Как я был свободен от пропаганды антропософских «догматов», а должен был нести бремя обвинения в ней, так же я был свободен от внесения «богемного» отношения к проблемам духа; а между тем: русские антропософы на Западе весьма часто подозревали во мне этот стиль кондачка; «Андрей Белый» — ужасно мешал им; и на какие жертвы ни шел «Белый», чтобы доказать свою скромную непритязательность, — ему не верили.
Не понимаю психологии иных русских антропософов на Западе; средний их уровень — выше немецкого общества; и тем не менее: фальшивое сентиментальное, подчеркнутое желание «прибедниться», убавить свой рост и ходить на карачках перед стоящими на цыпочках немецкими «докторами», не оценивающими сих «опрощений», — оно мне было чуждо? опрощенчество в сторону немецкой грубости и «антропософская спесь» в сторону России и русских, — вызывали мое тайное, а иногда явное возмущение, сходившее за «бунт», так что я стал таить этот свой «бунт»; он учитывался как бунт против самой антропософии; так водворилось между мною и многими из русских «дорнахцев» атмосфера неискренности под флагом моего умолчания и меня «потрепательства по плечу»; во многом иные из этих русских выглядели для меня не «смиренномудрыми посвященцами», а… декадентствующими стилизаторами (сказывалась их былая принадлежность к упадочным слоям русского буржуазного общества, зараженного эстетизмом и декадентским снобизмом); эти люди действительно старались уверить и себя и других, что у русских ничего, кроме туманно-отдаленного будущего, нет, и жили «эмбрионами» этого будущего, стилизуя себя под «групповую душу» с неродившимся «я»; помня иных из нас в их былой сверх-ницшеанской и мистико-анархической фазе, мне столь враждебной, я видел в Дорнахе приближение этой фазы под мимику «покорной ученицы» средне-немецкому антропософу-мещанину с минимальным уровнем культуры подставлялись стилизованные, горе воздетые «очи» склоненной под ним опрощенки, а к русскому писателю, желающему по правде разобраться в клубках бытовых противоречий, это «око» представлялось с иным выражением: подозрительной неприязни и ничем не допустимой спеси.
Живя внутренне богатою жизнью в те годы, я должен сказать, что внешним образом я должен был жить по-волчьи, ибо я жил… в обществе тупиц и в соседстве с волками. Мой волчий вой переходил подчас просто в вой или, лучше сказать, — в громкий плач: одинокого среди тех, кого ты обязан называть «ближайшими»: по крови и по узам личной жизни.

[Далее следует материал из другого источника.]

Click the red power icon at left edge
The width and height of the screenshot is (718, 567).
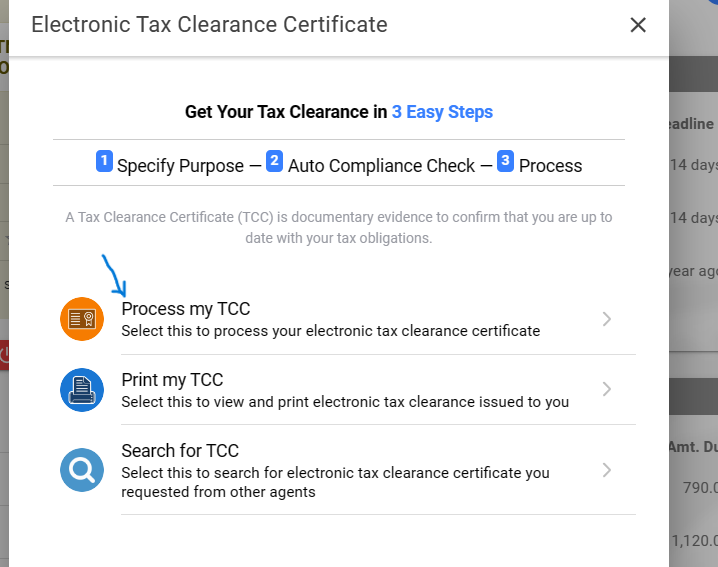[x=4, y=353]
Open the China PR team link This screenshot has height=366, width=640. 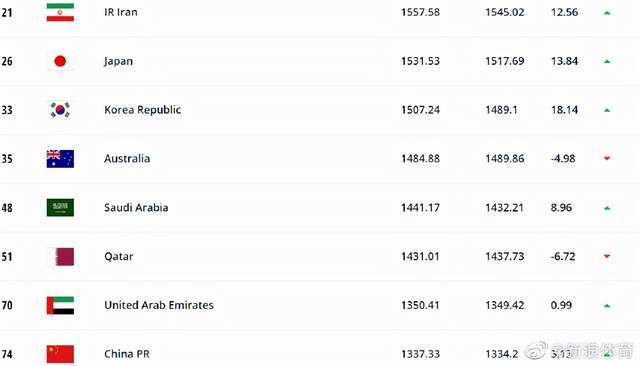click(127, 354)
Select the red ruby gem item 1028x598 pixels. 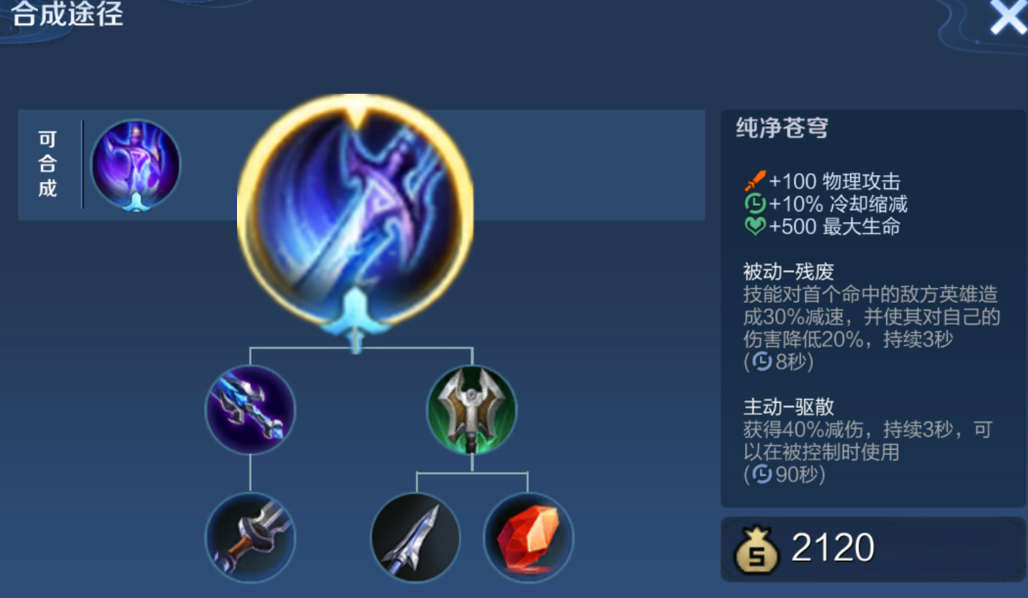[x=528, y=538]
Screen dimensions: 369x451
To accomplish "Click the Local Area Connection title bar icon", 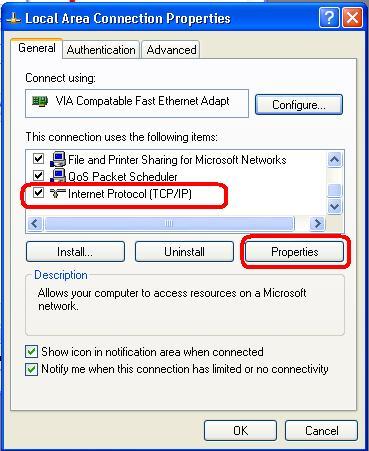I will (14, 19).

С 1912 года уже начался процесс моего тайного осознания ненормальности «быта» общества: сперва по фактам карикатурности своего положения; потом по фактам карикатурности других в этом «быте», пока не обнаружилась бессмыслица смешения всеми нами двух линий в одну («государственности» и «духовной свободы» в микстуре «общества»); общество не было символом новой культуры, а — синтезом, и только синтезом, обреченным, как всякий синтез, быть колоссом на глиняных ногах.
И наконец, после 1923 года мне стало ясным: антропософия «минус» общество равна возможности роста ассоциации духовно-свободных людей; в их усилиях к… грядущему «братству» и на физическом плане; антропософия «плюс» общество — равны одинаково для всех бессмысленному несению тяжелого… не хочу сказать «креста» (зачем унижать символ), а… надгробного камня, долженствующего раздавить несущих.
С 1912 до 1921 года я прошел все стадии к сперва углублению в себе фикций об «эсотерической общественности», а потом и снятия их с себя: в 1913 году я, пережив имагинацию храмового строительства душ, увидел в камне основания «Иоаннова здания» (здания любви) новый камень души, на котором написано новое имя (смотри «Апокалипсис»); и, притянутый этою преждевременною символикой, явился в Дорнах работать над воздвижением «храма душ»; служил в «подканцеляристах», был резчиком и «вахтером Бугаевым»; в последней роли удостоился признания (единственного, как кажется); я думал, что сторожу камень основания новой культуры, а действительность, подменив «Иоанново здание» в тяжеловесие «Гетеанаума», самый камень души уплотнила в «камень просто»; и этот «камень», взваленный на плечо, едва меня не похоронил.